The exhibition is dominated by largescale works in pencil, graphite powder, silver wax, acrylic and ink on white paper. There are also smaller artworks as well as personal sketchbooks showing the artist’s developmental and making processes. Her palette is quiet, yet the details embody great power telling stories of strength, nurturing, resistance, and resilience. On first viewing the full-length figures, some singular, some in groups, would appear be self-portraits as the artist uses her own image as representation, but if you linger and examine deeper you will realise they are not about the artist alone. The drawings reveal to the viewer their narratives and resonate at a cognitive, emotional and spiritual level if the viewer can decode or understand the layered symbolism present in each work
A footwear designer in her previous incarnation, Charmaine, who is of Jamaican descent, uses her design senses and skills in her drawings to clothe the figures in narratives that tell of the past and present which aims to inform the future, highlighting a cyclical timeline present in many African belief systems.

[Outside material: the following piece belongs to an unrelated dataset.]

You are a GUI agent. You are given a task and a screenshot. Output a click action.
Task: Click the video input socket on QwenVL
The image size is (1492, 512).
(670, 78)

It is interesting that any colours in the works are on the body adornments, clothing and surrounds and not on the figures themselves which remain in greyscale pencil. While the stories are not new – they come from research about African and Caribbean ancestry, they come from the mothers and grandmothers, the media legislation that has direct impact on the lives of immigrants – there is an inherent ‘knowing’. They are memories and facts that are often hidden, undervalued, forgotten, or ignored. These are art works that place women of African descent at the centre, recognising their worth in a society that too often maligns, leaving them on the fringe or out of the picture entirely, no matter their social standing, the children they have nurtured, their achievements, or status.
The composition in some of the works could remind one of Frida Kahlo but Charmaine’s work can be added to a line of mainstream women artists of African/African Caribbean heritage who have centred black women in their art challenging the canon. Maud Sulter, Lorna Simpson and Sonia Boyce, to name a few, have brought the stories of African and Caribbean women to a wider audience through contemporary visual arts.
These drawings reflect the journeys, struggles and staying power of women of African heritage within a too often hostile environment. The gallery wording includes that ‘the drawings transcend ethnic and time boundaries’. That may be true however one thing is clear, it will speak to all women of Caribbean and African heritage who go to see this beautiful and thoughtful work.
The Wisdom Tree at Leeds Art Gallery is part of the Jamaica Society Leeds Out of Many Festival and runs until 30 October 2022. Admission is free.